The appeals court unanimously reversed and remanded a case involving property tax assessments.

Real property value for property tax assessments is calculated every two years in Colorado. A county assessor determines the value of a property which takes effect Jan. 1 of odd-numbered years. Generally, a property’s value is carried over to even-numbered years and can only be modified under three circumstances: correcting a clerical error or omission, correcting an incorrect value or adjusting for an unusual condition affecting a property.

The plaintiffs, 55 Weld County commercial property owners and taxpayers, filed an action in district court after trying administrative remedies as they protested their 2020 property valuations. The taxpayers alleged two unusual conditions occurred under section 39-1-104(11)(b)(I) that required the assessor to revalue their properties for the 2020 tax year. Namely the COVID-19 pandemic being detrimental in nature and various governmental orders responding to the pandemic restricted the use of their land.

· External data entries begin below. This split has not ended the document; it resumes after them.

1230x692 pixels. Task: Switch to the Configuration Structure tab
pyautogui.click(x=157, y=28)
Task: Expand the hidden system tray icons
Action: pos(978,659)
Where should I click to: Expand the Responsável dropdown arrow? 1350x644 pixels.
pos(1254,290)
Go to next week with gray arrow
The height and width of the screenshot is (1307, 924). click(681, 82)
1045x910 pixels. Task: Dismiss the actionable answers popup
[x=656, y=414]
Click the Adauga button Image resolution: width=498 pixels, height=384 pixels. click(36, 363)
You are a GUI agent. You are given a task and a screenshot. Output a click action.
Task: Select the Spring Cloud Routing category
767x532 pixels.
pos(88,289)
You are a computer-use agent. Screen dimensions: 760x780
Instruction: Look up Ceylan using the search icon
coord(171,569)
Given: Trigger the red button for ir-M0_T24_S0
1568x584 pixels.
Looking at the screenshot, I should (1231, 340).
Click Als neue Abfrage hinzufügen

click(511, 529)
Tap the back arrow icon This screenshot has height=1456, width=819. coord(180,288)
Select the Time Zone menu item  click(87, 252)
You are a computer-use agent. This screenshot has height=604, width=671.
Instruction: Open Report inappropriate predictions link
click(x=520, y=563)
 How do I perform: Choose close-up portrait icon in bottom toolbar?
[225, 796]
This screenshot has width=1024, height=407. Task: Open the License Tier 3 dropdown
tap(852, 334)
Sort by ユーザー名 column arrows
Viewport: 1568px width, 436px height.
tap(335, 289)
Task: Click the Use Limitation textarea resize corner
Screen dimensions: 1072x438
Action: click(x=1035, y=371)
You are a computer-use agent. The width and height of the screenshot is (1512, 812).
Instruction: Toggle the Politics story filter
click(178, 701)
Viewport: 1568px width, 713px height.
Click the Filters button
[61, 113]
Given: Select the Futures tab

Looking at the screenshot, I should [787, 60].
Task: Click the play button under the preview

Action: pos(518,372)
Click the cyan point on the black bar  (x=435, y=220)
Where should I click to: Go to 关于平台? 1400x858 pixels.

The Weld County Board of Equalization and Weld County Assessor Brenda Dones moved to dismiss under C.R.C.P. 12(b)(5), failure to state a claim upon which relief can be granted. The district court granted the motion explaining the taxpayers claims were non-specific and conclusory, and as a matter of law, the pandemic and resulting orders occurred too late to be considered for the 2020 valuations.

The appeals court reversed concluding under section 39-1-104(11)(b)(I) the assessor is required to consider unusual conditions that occur during any point during the even-numbered calendar year of a reassessment cycle, not just those existing before Jan. 1 of the even year. The appeals court also concluded the complaint was specific enough to survive a C.R.C.P. 12(b)(5) motion for dismissal.

The appeals court further surmised the record is insufficient to conclude whether the pandemic or governmental orders were unusual conditions requiring the revaluation of properties for taxes. That question should be answered after more proceedings to develop the record, the court ruled.

The appeals court reversed the judgment and remanded to the district court to reinstate the amended complaint and conduct more proceedings consistent with the opinion.